PROBLEM DESCRIPTION: Begin your copy at the line that holds "Task: Click 移除 to remove the AirPods" and carry it through the final line of the data, writing out each line exactly and omitting pictures.

AVAILABLE DATA:
▼

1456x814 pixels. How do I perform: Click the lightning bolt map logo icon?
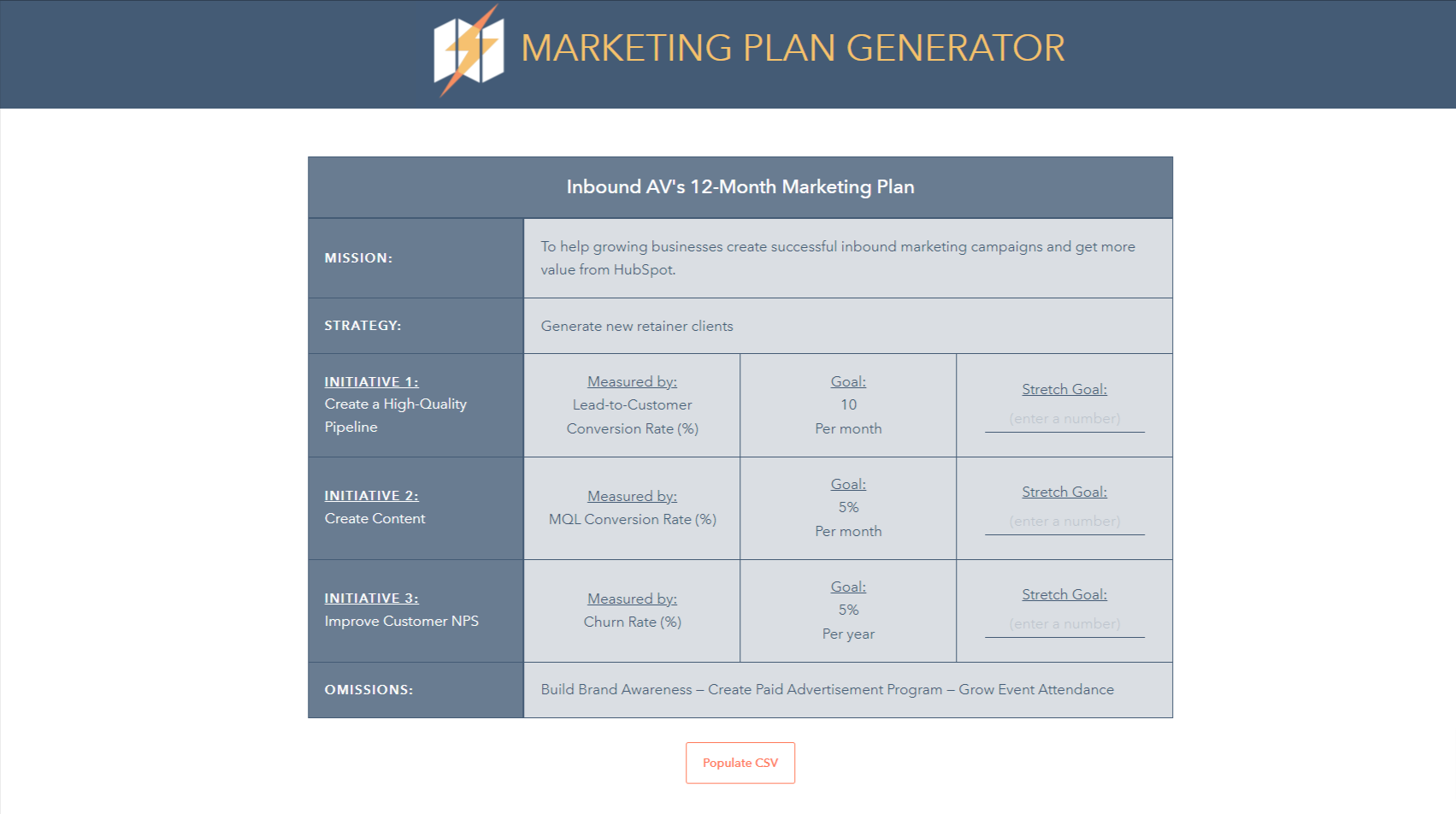tap(469, 51)
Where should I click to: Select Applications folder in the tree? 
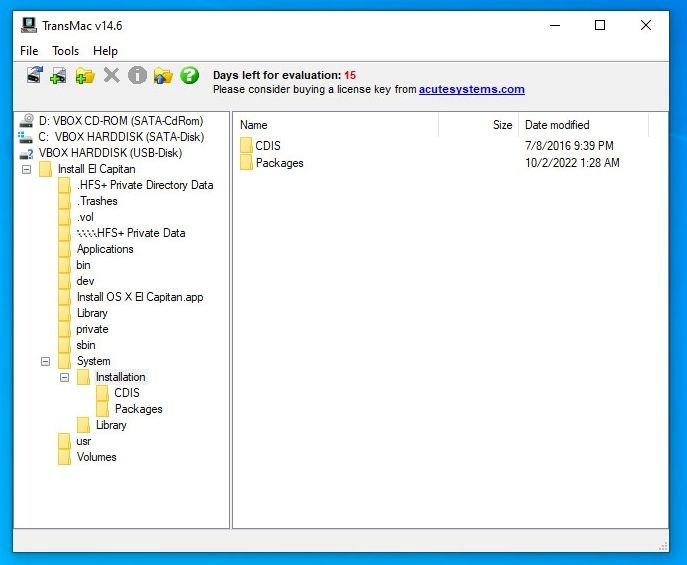tap(105, 249)
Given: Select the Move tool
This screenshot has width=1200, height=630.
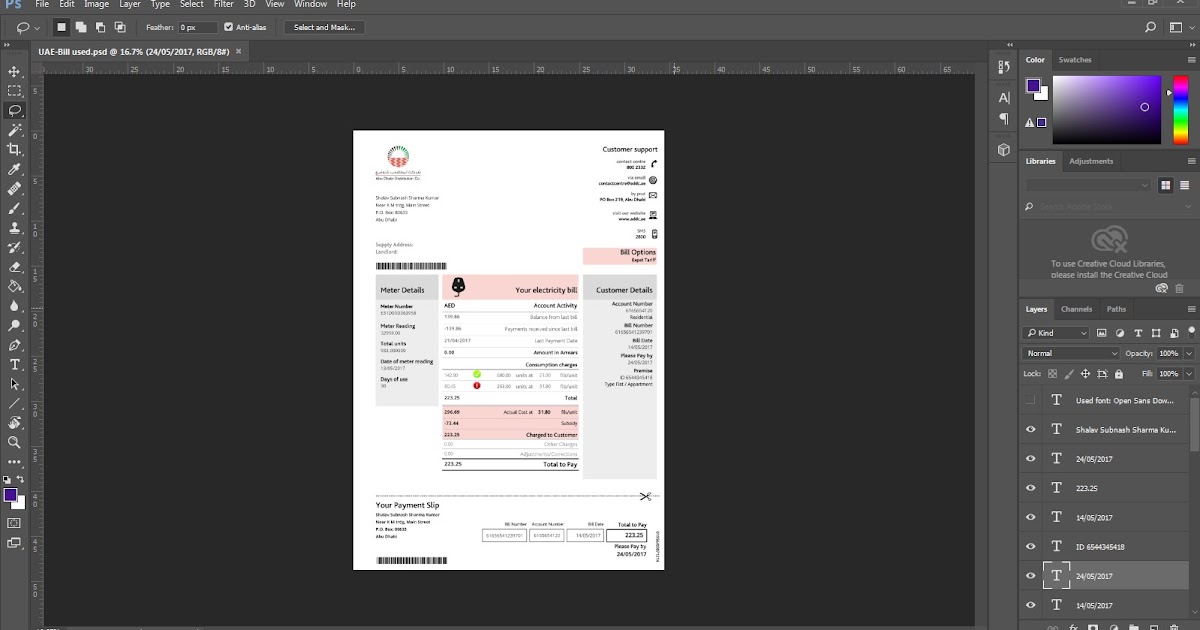Looking at the screenshot, I should [x=14, y=72].
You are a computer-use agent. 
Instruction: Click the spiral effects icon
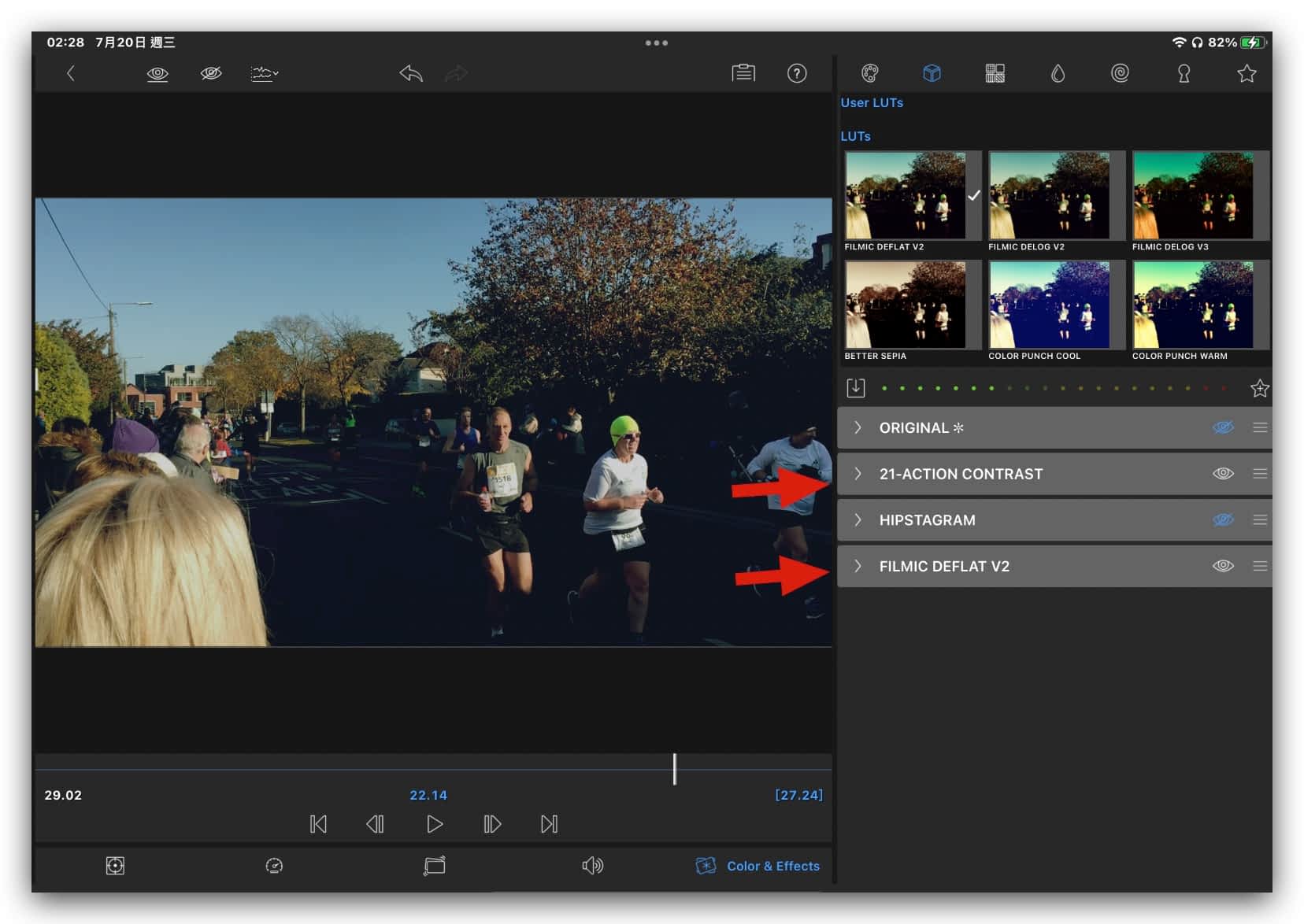(x=1120, y=74)
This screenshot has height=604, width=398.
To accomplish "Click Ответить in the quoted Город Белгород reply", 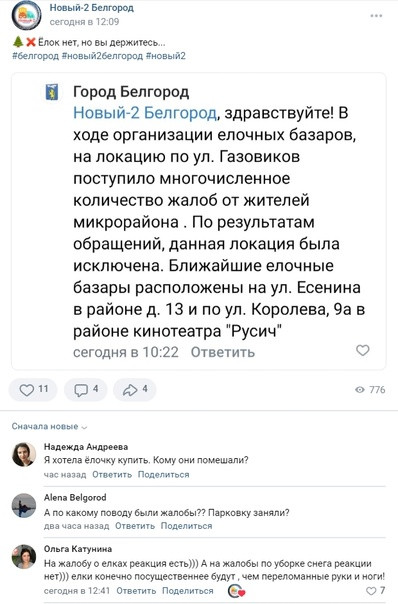I will 223,352.
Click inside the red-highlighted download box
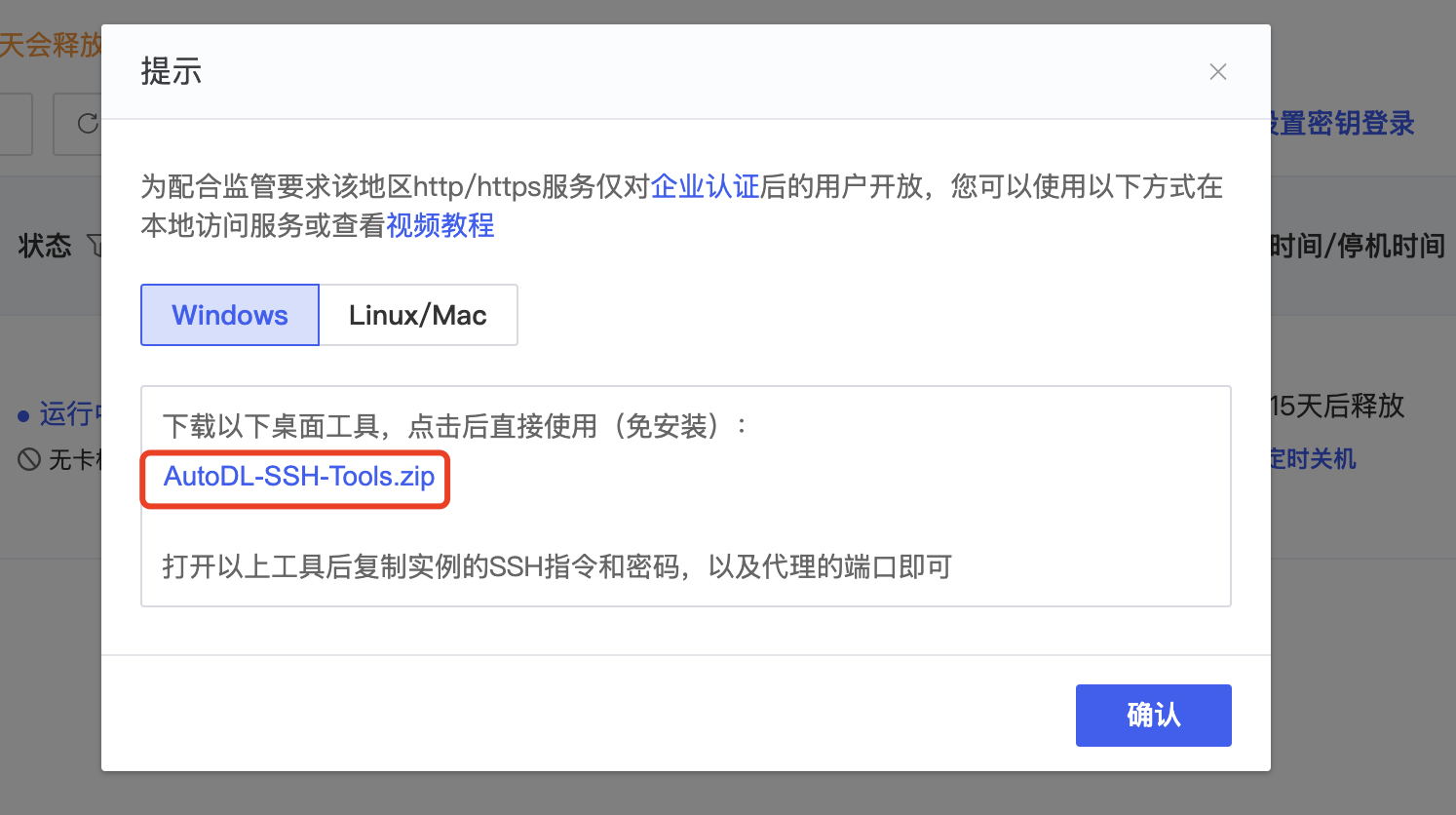The image size is (1456, 815). 294,479
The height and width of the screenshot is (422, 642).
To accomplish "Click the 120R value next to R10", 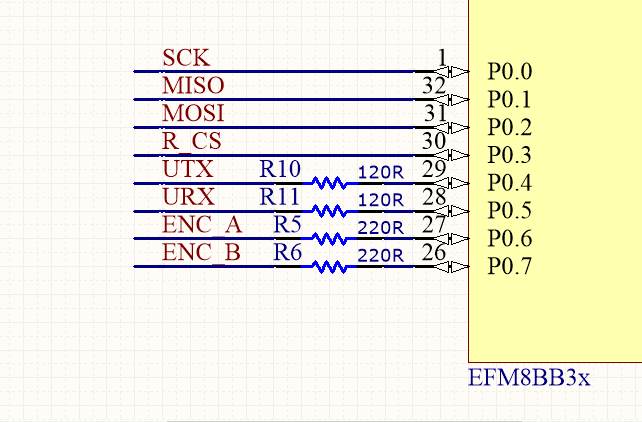I will point(380,172).
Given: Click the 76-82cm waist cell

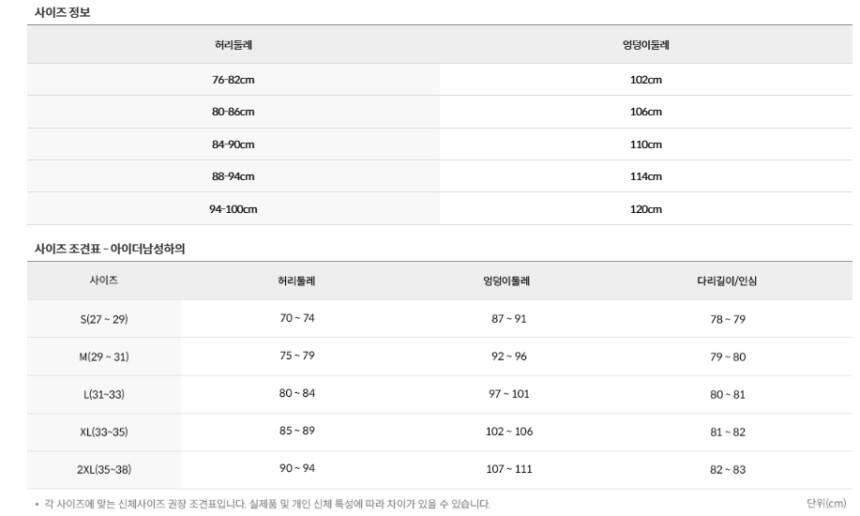Looking at the screenshot, I should coord(233,80).
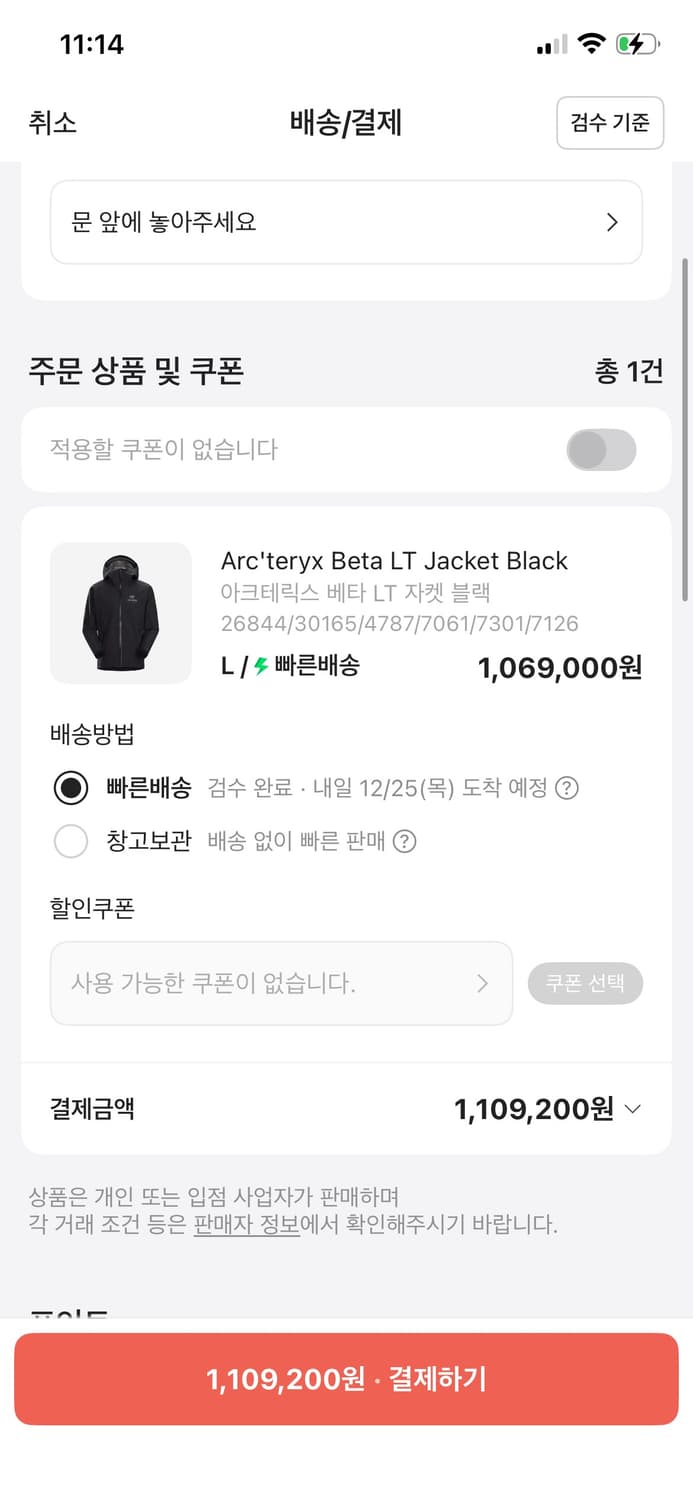Expand the 결제금액 payment amount breakdown
The image size is (693, 1500).
631,1108
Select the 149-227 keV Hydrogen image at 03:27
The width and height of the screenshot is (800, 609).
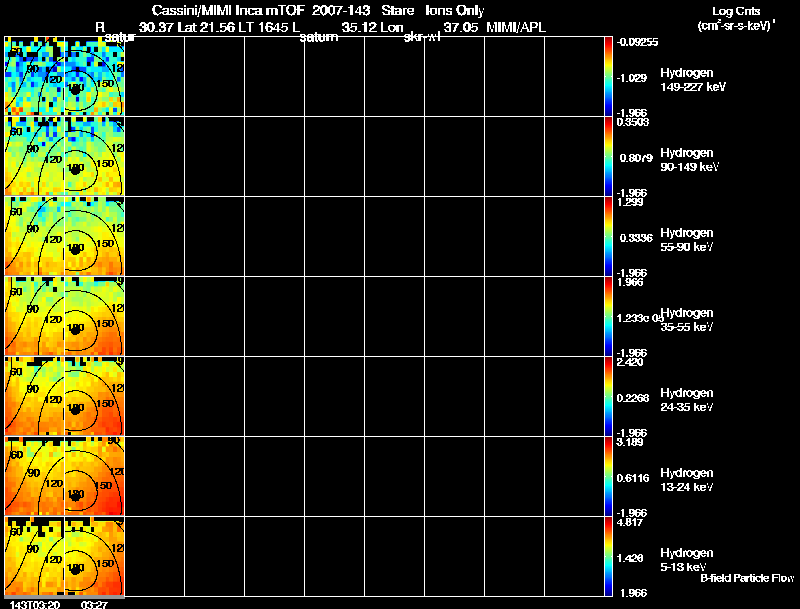[x=94, y=76]
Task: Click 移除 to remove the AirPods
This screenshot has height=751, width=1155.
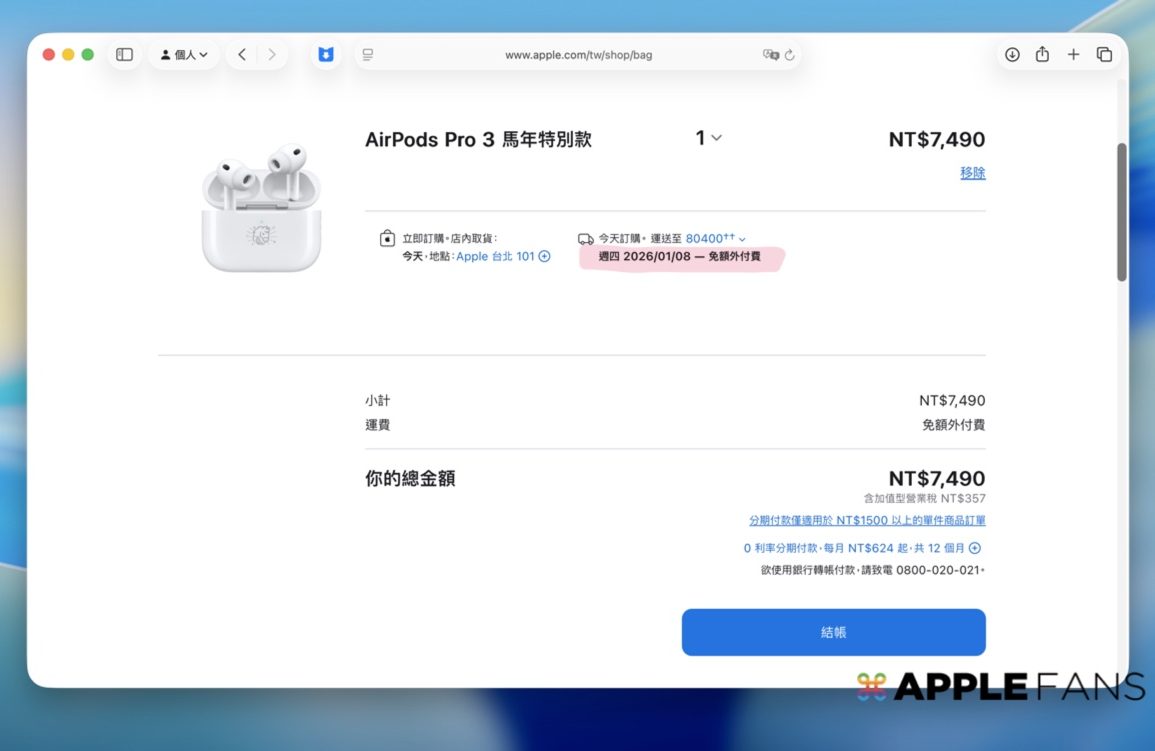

▲

RESPONSE TO THIS TASK:
Task: Click 移除 to remove the AirPods
This screenshot has height=751, width=1155.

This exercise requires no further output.